### What this task involves
Your answer is the line containing "Toggle the 手动录像 recording type checkbox" plus every line after it to the end of the data below, transcribed exactly and with nothing else.

### Material provided
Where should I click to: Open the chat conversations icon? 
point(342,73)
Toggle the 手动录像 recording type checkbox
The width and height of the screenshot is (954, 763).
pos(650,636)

### Exercise response
Toggle the 手动录像 recording type checkbox
The width and height of the screenshot is (954, 763).
pos(650,636)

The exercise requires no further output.